Robinson groaned. “I can. This third track has come since we went by.”
“No doubt of that, Tom. Well?”
“Well, don't you see?”
“No. What?”
“You and I are being hunted.”
George looked blank a moment. “Can't we be followed without being hunted?”
“No; others might, but not me. We are being hunted,” said Robinson, sternly. “George, I am sick of this, let us end it. Let us show these fellows they are hunting lions and not sheep. Is your revolver loaded?”
“Yes.”
“Then come on!” And he set off to run, following the old tracks. George ran by his side, his eyes flashing with excitement. They came to the brook. Robinson showed. George that their pursuer had taken some steps down the stream. “No matter,” said he, “don't lose time, George, go right up the bank to our path. He will have puzzled it out, you may take your oath.”
Sure enough they found another set of footsteps added to their own.

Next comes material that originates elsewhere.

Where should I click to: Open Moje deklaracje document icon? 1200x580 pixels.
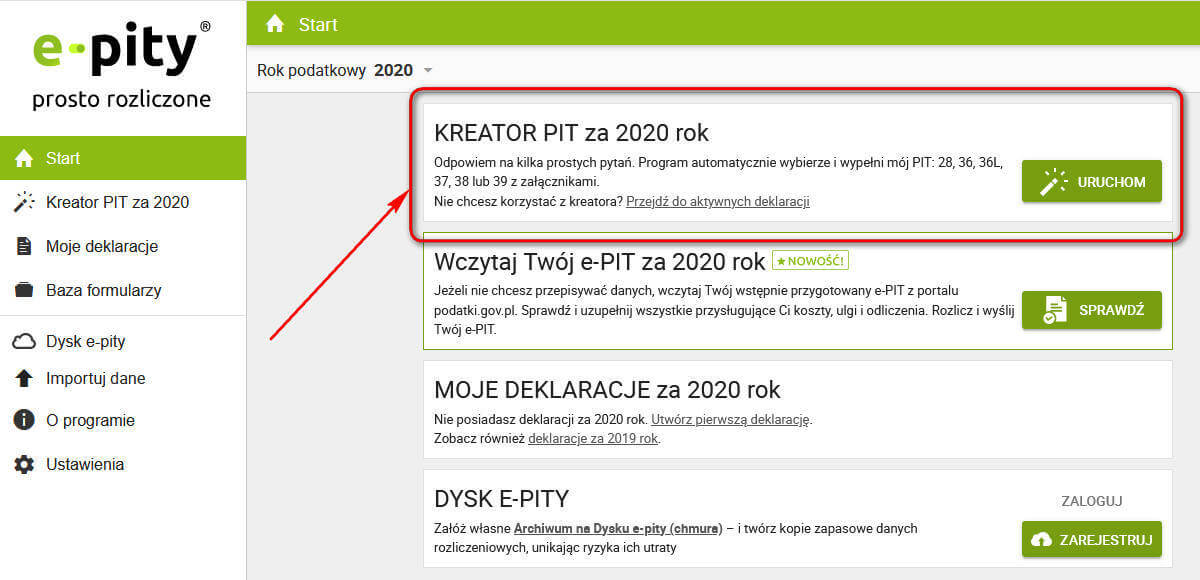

Robinson paused before entering the wood. He put fresh caps on his revolver. “Now, George,” said he, in a low voice, “we couldn't sleep in this wood without having our throats cut, but before night I'll be out of danger or in my grave, for life is not worth having in the midst of enemies. Hush! hus-s-sh! You must not speak to me but in a whisper.”
“No!” whispered George.
“Nor rustle against the boughs.”
“No, I won't,” whispered George. “But make me sensible, Tom. Tell me what all this caution is to lead to. What are you doing?”
“I AM HUNTING THE HUNTER!” hissed. Robinson, with concentrated fury. And he glided rapidly down the trodden path, his revolver cocked, his ears pricked, his eye on fire, and his teeth clinched.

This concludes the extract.